I'm hoping that by following the tips in the article, using MyFitnessPal and getting back in to yoga I'll be able to jump start this weight loss journey! 


Wish me luck! 

Tuesday, December 11, 2012

The First Few Weeks :: Mama Edition

Hi friends.
I want to apologize for being the world's worst blogger these past few weeks. Turns out having a baby eats up way more time than I had ever anticipated, having a baby is also way more difficult than I imagined.

I've got to be honest, these first few weeks have been really hard. Kenley is perfect. She is healthy, happy and a GREAT baby. Taking care of her has been great and I love her with my whole heart, BUT the recovery period and the transition has turned me in to quite the hot mess.

There's this little thing called "The Baby Blues" which is the super cute name someone gave the insane hormonal crash women go through after giving birth. I think a more appropriate name would be "Mama Got Hit By a Train." I know everyone's experience is so different, and I want to truthfully share mine so that you ladies who aren't super moms right out the gate don't beat yourself up like I have been.

Here's the key points...

*A slightly inverted uterus will result in your OB's hands up your hoo-ha for an hour trying to deliver the placenta. And as your epidural wears off...it doesn't feel the best.

*Having an episiotomy and tearing (also known as stitches in three different places) makes using the restroom and sitting really, really not fun. NOTE: Tucks Medicated Pads are THEE best invention since electricity.

*If you are a huge wimp like I am, there is a chance you will pass out on the toilet the first time you have to pee. YUP. Woke up...on the toilet...with a cold washcloth on my head...with the nurse saying "can you hear me?" Straight up blacked out on the John.

*If your baby is part piranha (like mine is) your nipples will crack and bleed causing you to cry every time it's time to feed your baby.

*The cracking and bleeding will then lead to neuritis of the nipples, which essentially means breastfeeding will continue to hurt for weeks or possibly months until it heals itself. Sweet.

*Giving birth makes every muscle in your body sore.

*When your anesthesiologist has to give you three different local anesthetics and TWO (yes two...the first one didn't go in right) epidurals your back will get insanely bruised and feel like you'd been beaten by a baseball bat.

*Hormones make you cry....a lot.

*A not-so-common side effect from childbirth, that I have been so lucky to experience, is Bells Palsy. So, hooray, for the past three weeks I haven't been able to use the right side of my face. Which, to me, has been devastating.

*When you have Bells Palsy, you have to get an MRI with a contrast dye. When you are scared of anything medical...this news is terrifying. This news becomes heartbreaking when you find out you can't breastfeed for 24 hours and have to supplement formula and pump and dump for a full day possibly ruining everything you've worked so hard to accomplish with breastfeeding.

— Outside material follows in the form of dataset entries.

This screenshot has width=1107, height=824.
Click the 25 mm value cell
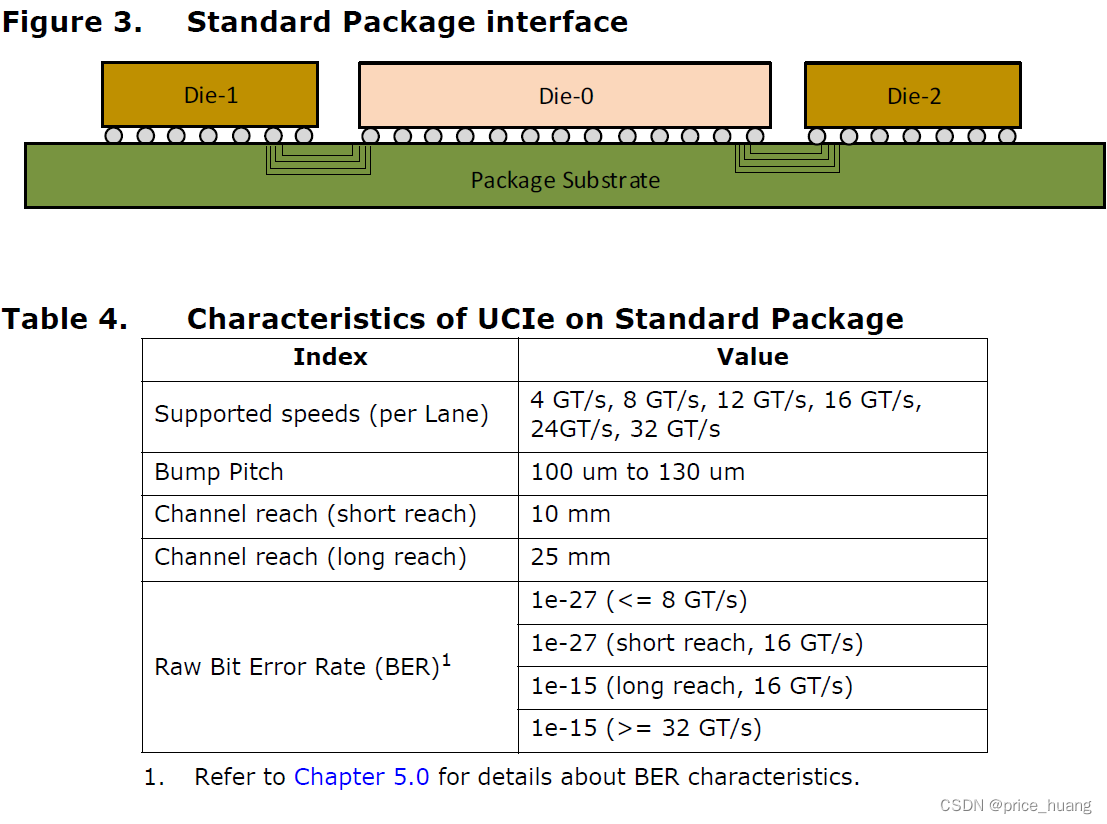tap(753, 559)
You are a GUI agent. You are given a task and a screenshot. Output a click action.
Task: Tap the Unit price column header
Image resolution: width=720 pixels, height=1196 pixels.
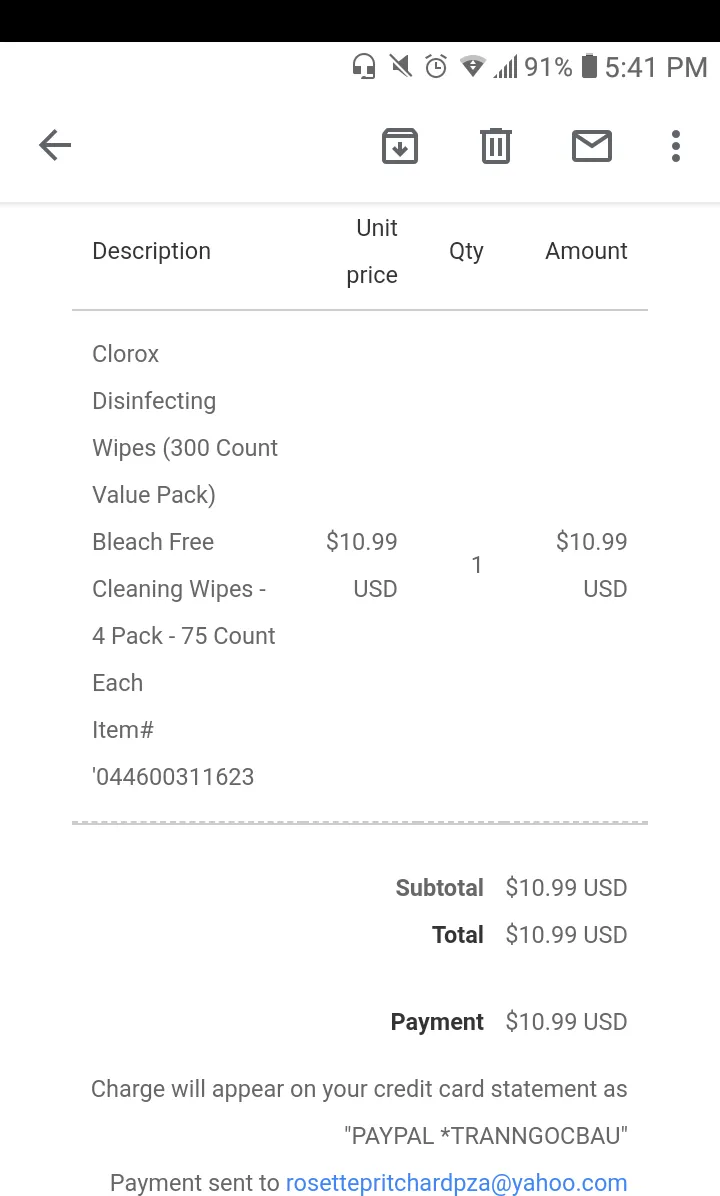click(372, 251)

*The post-preggo belly, while much smaller, is very strange. It's a whole different beast than the I-shouldn't-have-eaten-that-entire-pizza belly. No, it's more of a loose, saggy, play-dough belly.

*Lochia, also known as the world's longest period, is a real joy. You start out wearing giant hospital diapers and then graduate to pads which you get to wear for WEEKS...yes, weeks. Not cool.

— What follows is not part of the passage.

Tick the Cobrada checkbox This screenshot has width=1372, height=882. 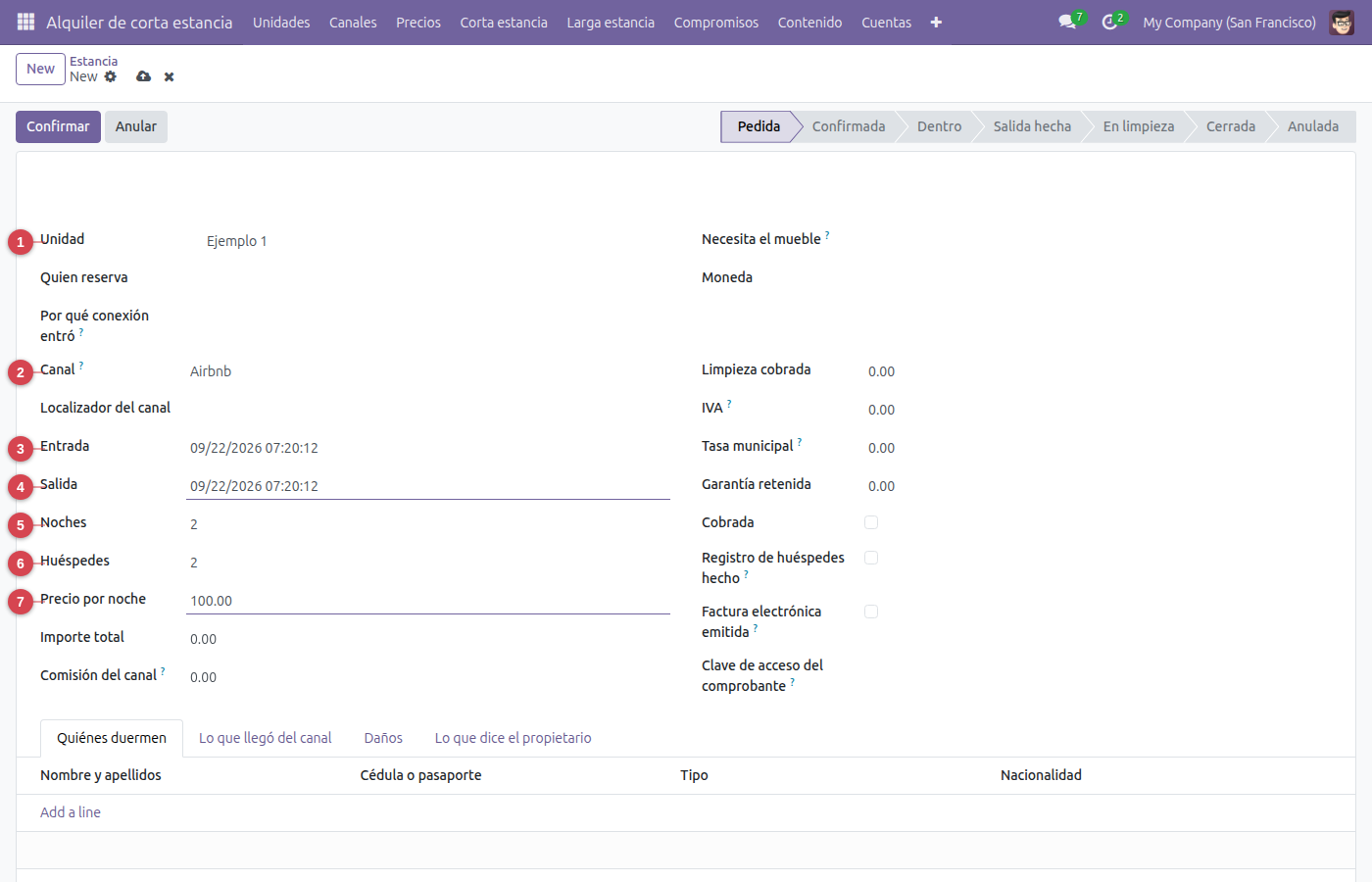pos(871,522)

*Taking a newborn anywhere is the world's biggest production, so it becomes much easier to just NEVER-LEAVE-THE-HOUSE making you feel like a shut-in and go completely stir crazy.


As things gets better all the not-so-fun and disgusting things you go through become more and more funny and less and less devastating. But in all seriousness, I wish women would talk about the post-childbirth experience more. Everyone wants to know about the baby and all new moms want to talk about is their baby, but I think it's important that ladies know how hard it is in the beginning. It's been almost a month since my angel was born and I am JUST NOW starting to feel like myself, granted I had some extra, irregular set backs but it's really hard feeling like an alien in your own body while taking care of this new little alien now living in your house.